Bing: which words are driving the sentiment?

```         
fox_bing <- aesops_bing |> filter(fable_id == "005")
table(fox_bing$sentiment)

# Most frequent negative/positive words in this fable
sort(table(fox_bing$word[fox_bing$sentiment == "negative"]), decreasing = TRUE)[1:10]
sort(table(fox_bing$word[fox_bing$sentiment == "positive"]), decreasing = TRUE)[1:10]
```

AFINN: strongest scored words

```         
fox_afinn <- aesops_afinn |> filter(fable_id == "005")
summary(fox_afinn$value)

afinn_ordered <- fox_afinn[order(fox_afinn$value), c("word", "value")]
head(afinn_ordered, 8)
tail(afinn_ordered, 8)
```

### Teaching note:

Invite students to read the moral and discuss whether “sentiment” captures:

-   the moral lesson

-   the emotional arc

-   the narrator’s perspective

-   irony/rationalization (“sour grapes”)
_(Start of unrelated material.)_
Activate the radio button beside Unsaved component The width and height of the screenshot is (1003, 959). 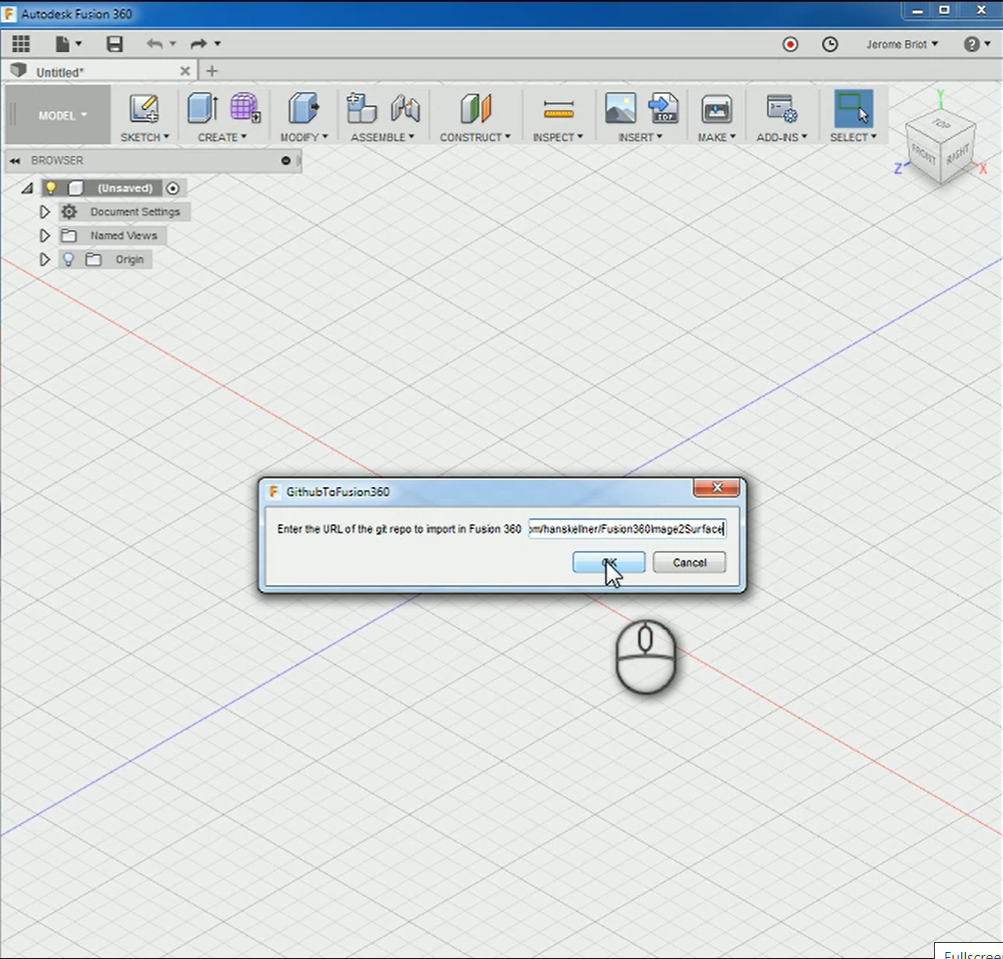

## Extending to other lexicons (optional)

You can extend sentiment or emotion analysis using additional lexicons in the tidytext/textdata ecosystem.

*Important practical note: Some lexicons (e.g., NRC) may require textdata to download them on demand. This can trigger interactive prompts in non-interactive environments (e.g., automated checks). For this reason, aesopR ships with Bing and AFINN only, and treats other lexicons as an optional extension.*

### Example: using another tidytext lexicon (if available)

This is an example pattern (not required for aesopR to work).

Some lexicons will be immediately available; others may require textdata.

```         
if (requireNamespace("tidytext", quietly = TRUE)) { 
  # e.g., "loughran" is available via tidytext::get_sentiments() 
  # (designed for financial     contexts; included here to illustrate extension) 

lex <- tidytext::get_sentiments("loughran") |> 
head(lex) 
}
```

If you plan to use lexicons that download through textdata, consider doing so in an interactive session and caching results in your own analysis project, rather than relying on on-demand downloads during automated runs.

## Wrap-up: methods takeaways

These workflows are intentionally simple so they can serve as teaching tools.

Key methods questions to emphasize:

-   What does the lexicon measure?

-   What does it not measure (context, negation, sarcasm, narrative framing)?

-   How do pre-processing choices change results?

-   What would validation look like (human coding, triangulation, sensitivity checks)?